I did not arrive here from a computing degree. I arrived here the same way many GrowthHive clients build advantage: By testing tools, learning quickly, separating useful from noisy, and applying good judgment. Over the past two to three years, I have tested dozens and dozens of AI tools across sales, marketing, engineering, HR, operations, reporting, research, email workflows, and back-office processes. Market research? A breeze. Marketing campaign development? A strong starting point. Buyer reports made simple? Absolutely. Automating email warm-up workflows? Yes. Purchase-order capture systems? Not easy, but we did it. That is the point: AI is not magic, but in the right workflow, with the right prompts and the right human review, it can make teams faster and more capable.

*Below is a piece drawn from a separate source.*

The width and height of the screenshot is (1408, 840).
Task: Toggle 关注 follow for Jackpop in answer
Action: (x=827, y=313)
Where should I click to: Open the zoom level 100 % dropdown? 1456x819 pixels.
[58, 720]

AI is similar. Data is useful. Insight is better. Automation is useful. Better decisions are better. A chatbot is useful. A repeatable business process is better.

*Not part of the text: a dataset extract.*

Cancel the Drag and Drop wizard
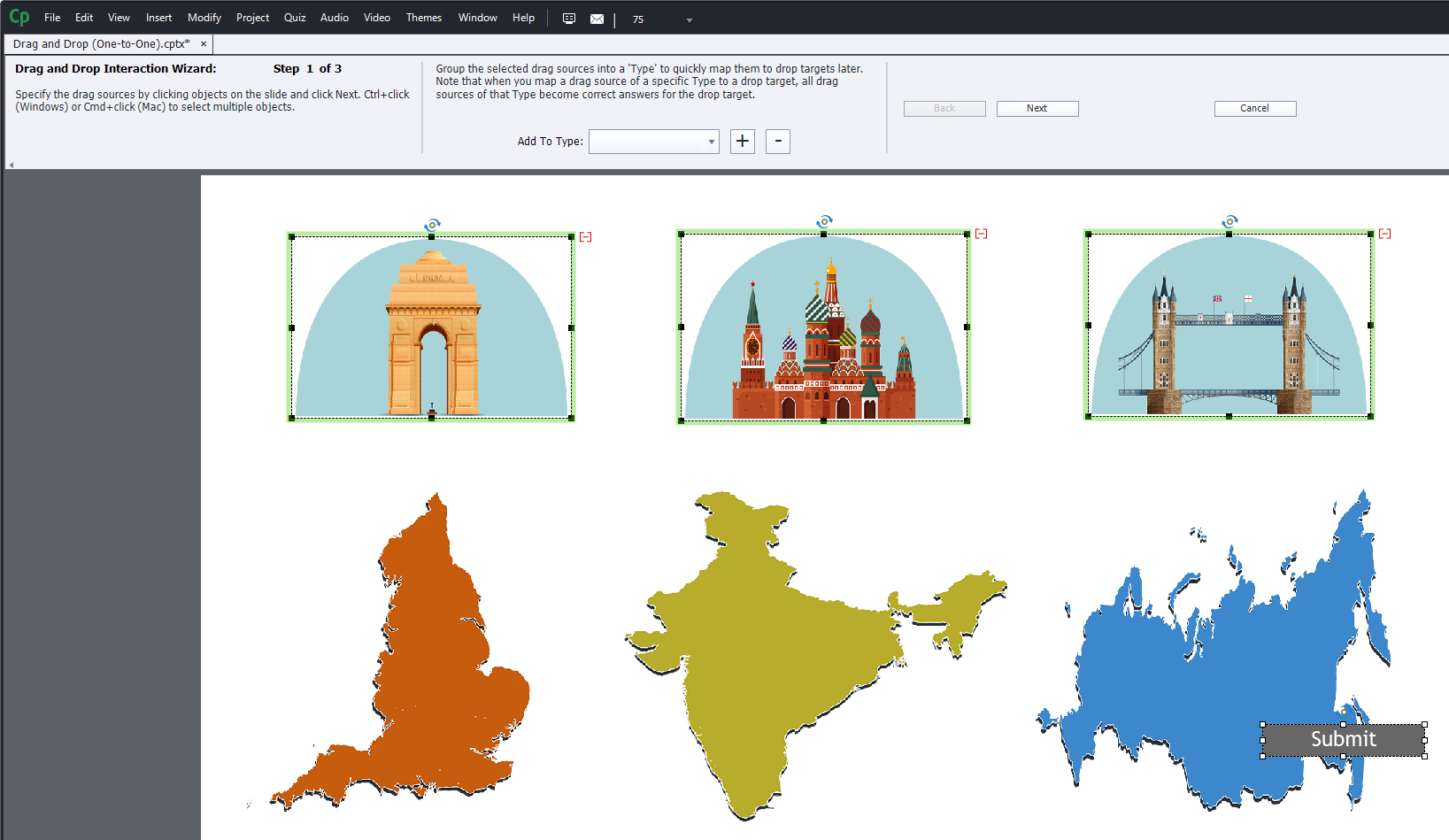The image size is (1449, 840). pyautogui.click(x=1254, y=108)
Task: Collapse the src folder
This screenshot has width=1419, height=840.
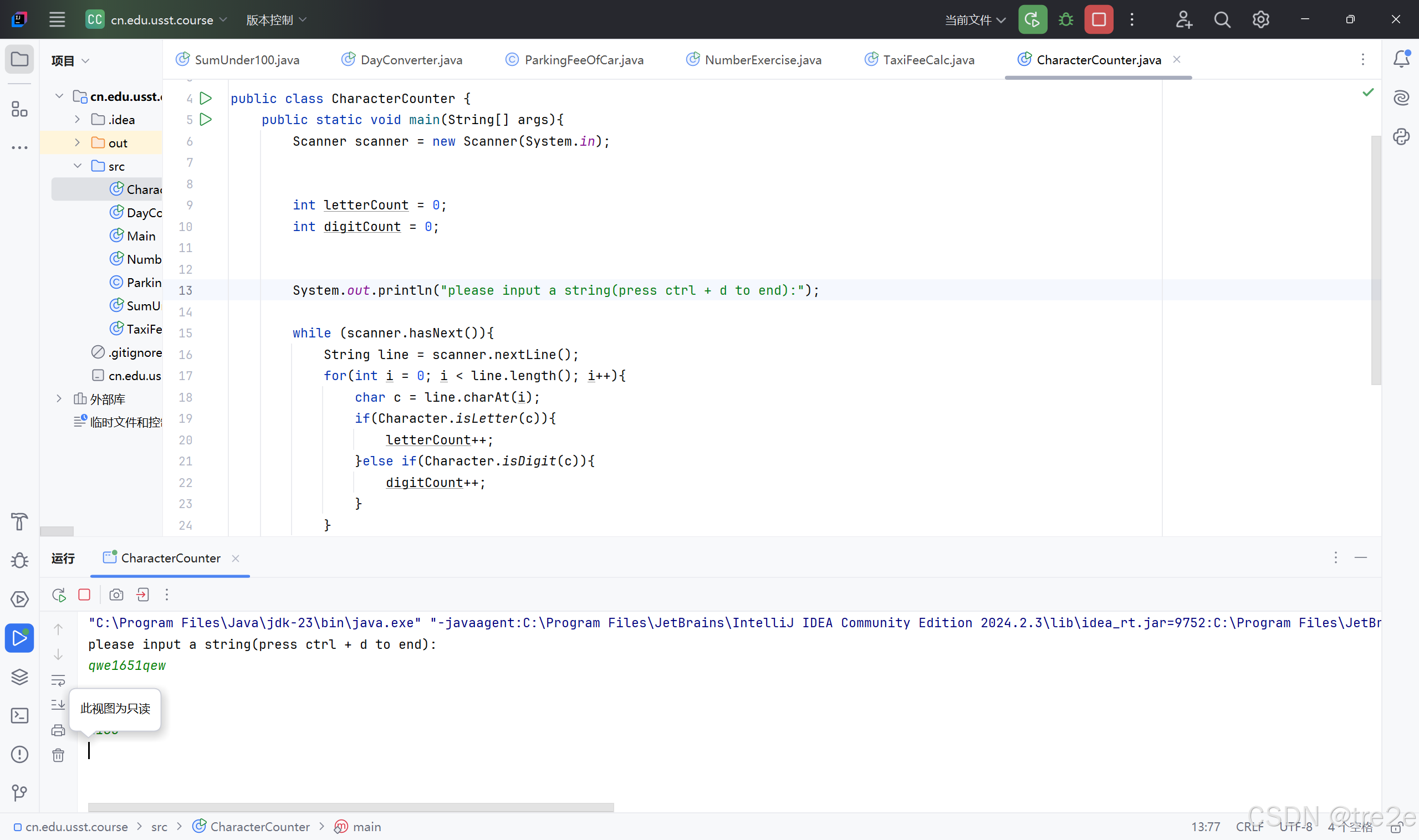Action: (x=78, y=166)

A simple 90-day plan is enough to begin. Ask each department to identify three repetitive tasks. Select one low-risk workflow to pilot in each area. Train managers on practical prompting and review standards. Capture examples of what worked and what did not. Share wins internally. Then decide where the next investment makes sense.

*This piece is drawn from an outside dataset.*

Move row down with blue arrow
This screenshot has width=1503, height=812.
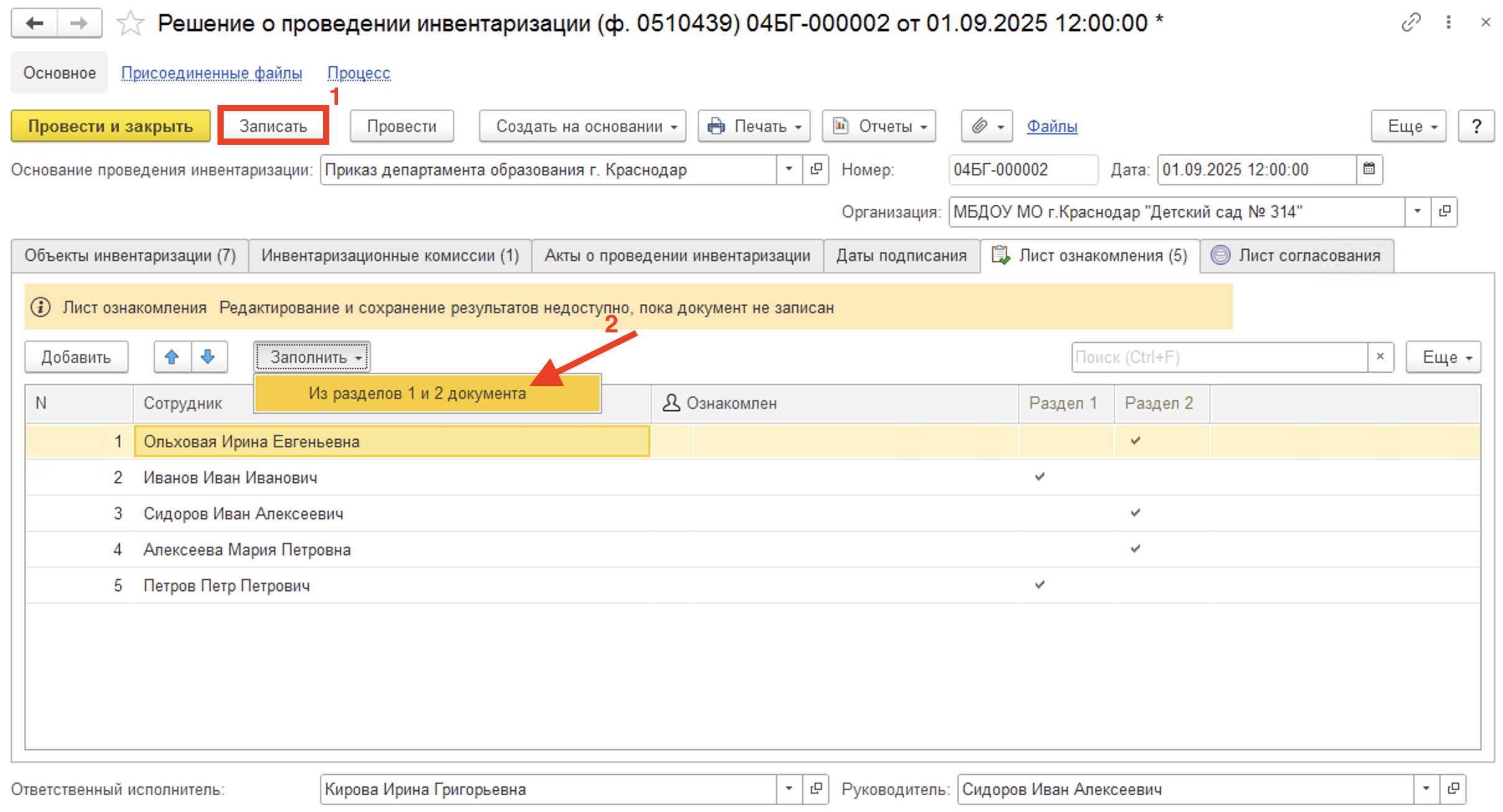coord(209,357)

The technology path is not clear for every company. In fact, it should not be assumed. The right tool for one manufacturer may be wrong for another. Some teams need better research and writing workflows. Others need CRM support, internal knowledge bases, quoting assistance, document automation, or operations analysis. The best starting point is not a software purchase. It is a clear business problem.
Be prudent. Explore. Have fun with it. Test what it can do. Learn where it fails. Bring your best people into the process. AI is still young, but the doors have opened wide enough that normal people, not just the nerds, can use it to do meaningful work.
The companies that win will not be the ones that chase every tool. They will be the ones who learn how to use the right tools, in the right workflows, with the right judgment.